# Two Sum

EasyGiven an array of integers nums and an integer target, return indices of the two numbers such that they add up to target.

You may assume that each input would have ** exactly one solution**, and you may not use the

*same*element twice.

You can return the answer in any order.

```
Example
Input: nums = [2,7,11,15], target = 9
Output: [0,1]
Output: Because nums[0] + nums[1] == 9, we return [0, 1].
```

**Constraints:**

- 2 <= nums.length <= 103
- -109 <= nums[i] <= 109
- -109 <= target <= 109
**Only one valid answer exists.**

Let's start out with the skeleton problem.

```
/**
* @param {number[]} nums
* @param {number} target
* @return {number[]}
*/
var twoSum = function(nums, target) {
};
```

We will start with a brute force method. In most cases if this were an interview it would probably be good enough to just talk through this example without actually implementing the code for it, but for the sake of completeness we will go ahead and implement it.

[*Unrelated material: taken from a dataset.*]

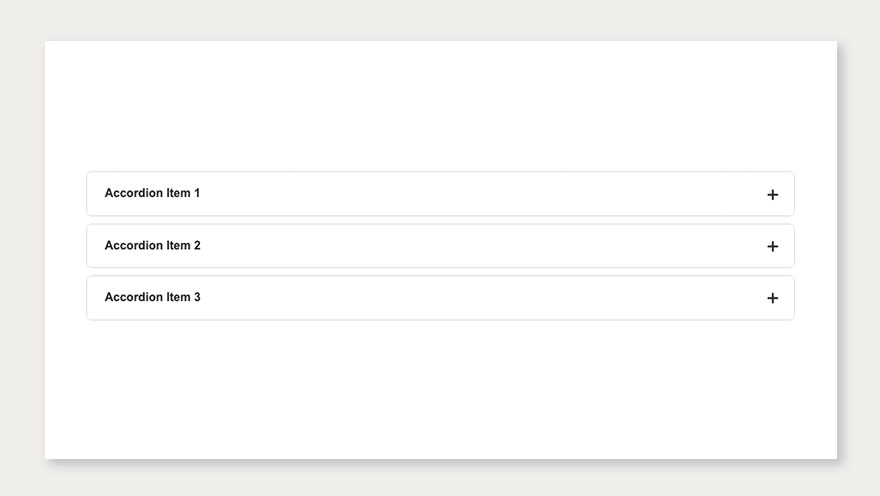
Task: Open the third accordion panel header
Action: [x=440, y=298]
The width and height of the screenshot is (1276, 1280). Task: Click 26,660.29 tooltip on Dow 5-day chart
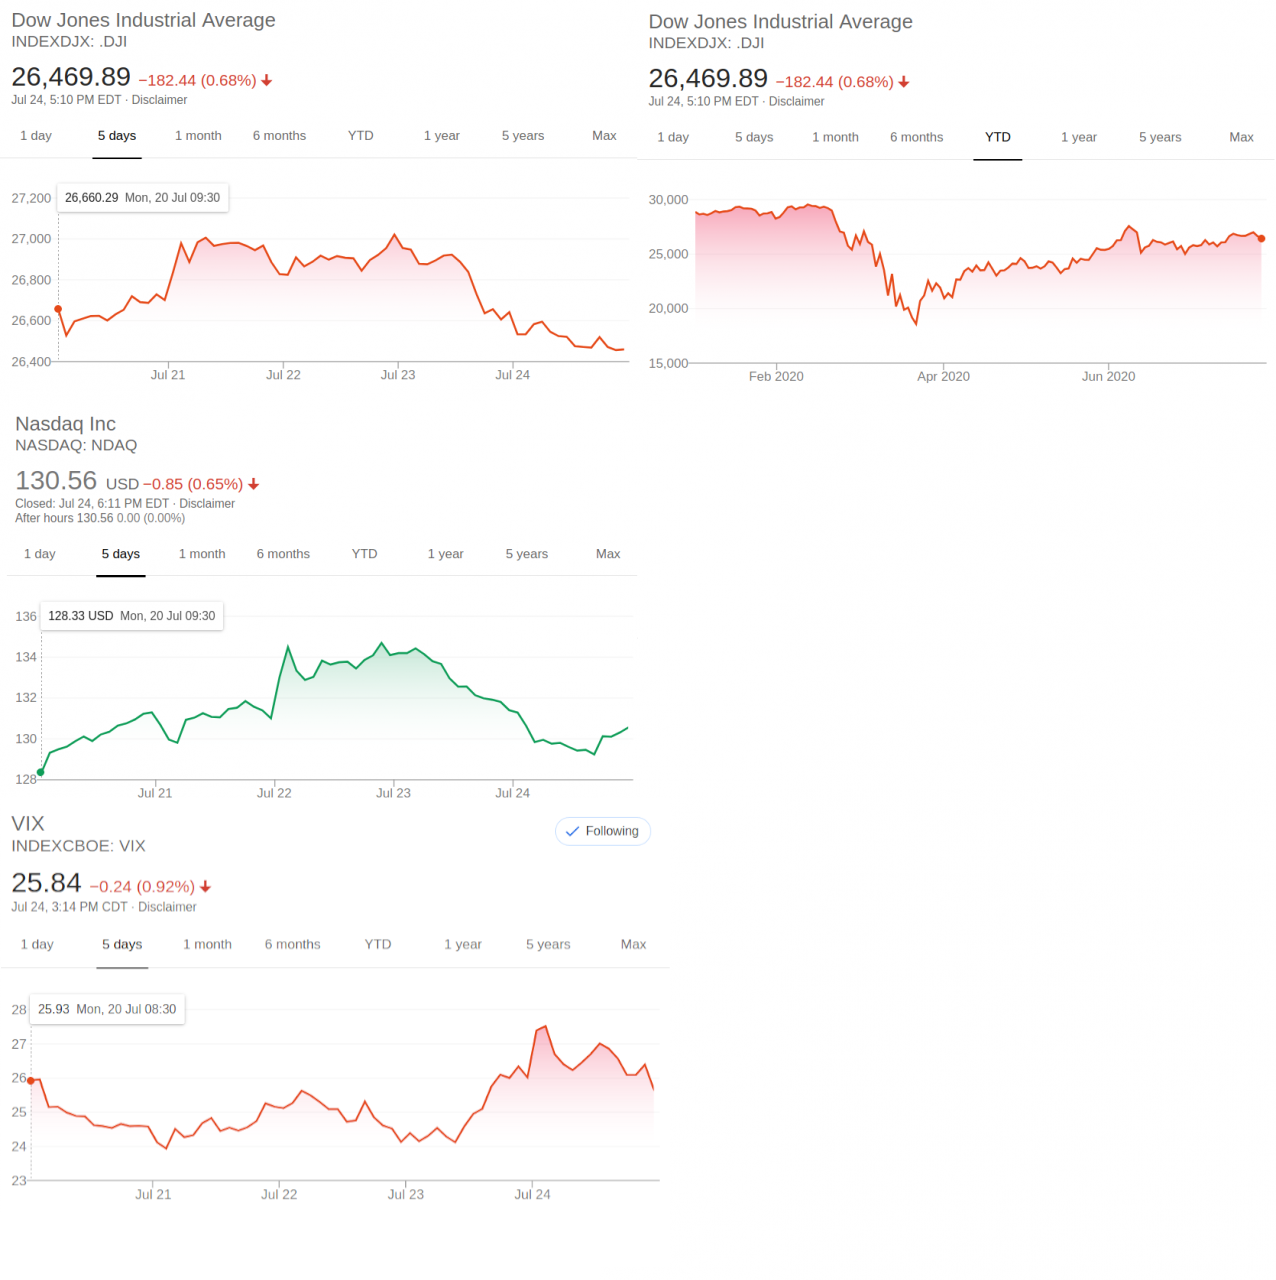(142, 198)
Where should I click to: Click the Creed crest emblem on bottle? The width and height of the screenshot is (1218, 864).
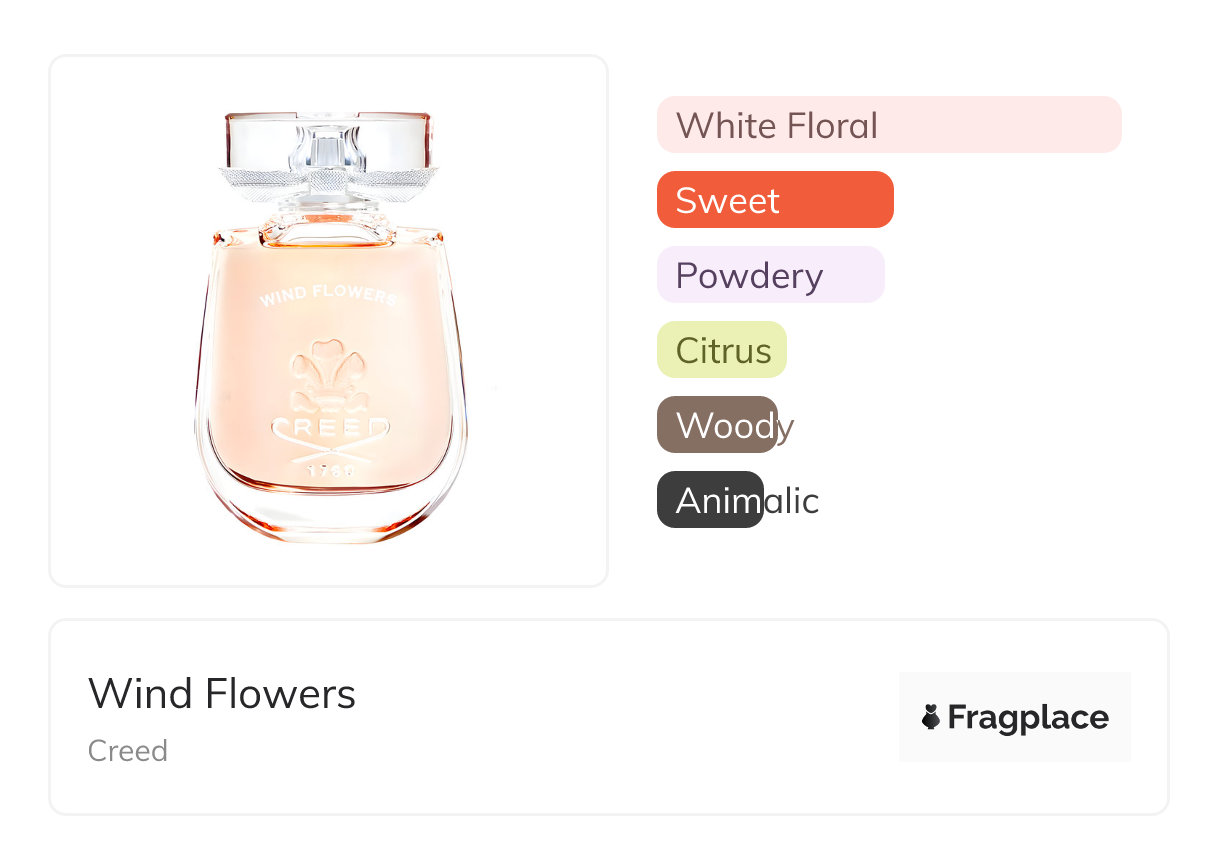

We could solve this problem by nesting loops reading each number and then checking all of the remaining numbers to see if there is a match that would sum up to the target.

```
var twoSum = function(nums, target) {
for (let i = 0; i < nums.length -1; i++) {
const firstNum = nums[i];
for (let j = i + 1; j < nums.length; j++) {
const secondNum = nums[j];
if (firstNum + secondNum === target) {
return [i,j];
}
}
}
return [];
};
```

Here we have a working first solution. It's a simple nested loop where we start the outer loop at the beginning of the array and keep track of the number we are on in a new variable. We then use the inner loop to run the remainder of the array checking if any item plus the item being tracked in the variable equals the target. If so we return the variable and the item. If no two numbers in the array equal the target we just return an empty array. Although this works, it has a runtime of O(n2). Let's see if we can do better if we use some form of hashmap. Let's create one.

```
var twoSum = function(nums, target) {
let hash = {};
};
```

Next we will still need to iterate over the input array.

```
var twoSum = function(nums, target) {
let hash = {};
for (let i = 0; i < nums.length; i++) {
}
};
```

Inside the loop we need to check if there is a value that equals the target number minus the current number. If there is we can return the indices of the two numbers. If not we can then add the new number and it's index to the hash.

```
var twoSum = function(nums, target) {
let hash = {};
for (let i = 0; i < nums.length; i++) {
const potentialMatch = taget - nums[i]
// in js the number 0 is a falsey value so if the index was 0 we need to account for that
if (hash[potentialMatch] || hash[potentialMatch] == 0) {
return [i, hash[potentialMatch]]
} else {
hash[nums[i]] = i
}
}
};
```

Finally if we didn't find a matching pair we just need to return an empty array at the end.

```
var twoSum = function(nums, target) {
let hash = {};
for (let i = 0; i < nums.length; i++) {
const potentialMatch = target - nums[i]
// in js the number 0 is a falsey value so if the index was 0 we need to account for that
if (hash[potentialMatch] || hash[potentialMatch] == 0) {
return [i, hash[potentialMatch]]
} else {
hash[nums[i]] = i
}
}
return []
};
```

Using the hash we can do constant time lookups of the past numbers giving us a runtime of O(n). We have increased the space complexity here up to O(n) but we will see that sorting the array can help to minimize this issue when we get to `Two Sum II.- Input array is sorted`.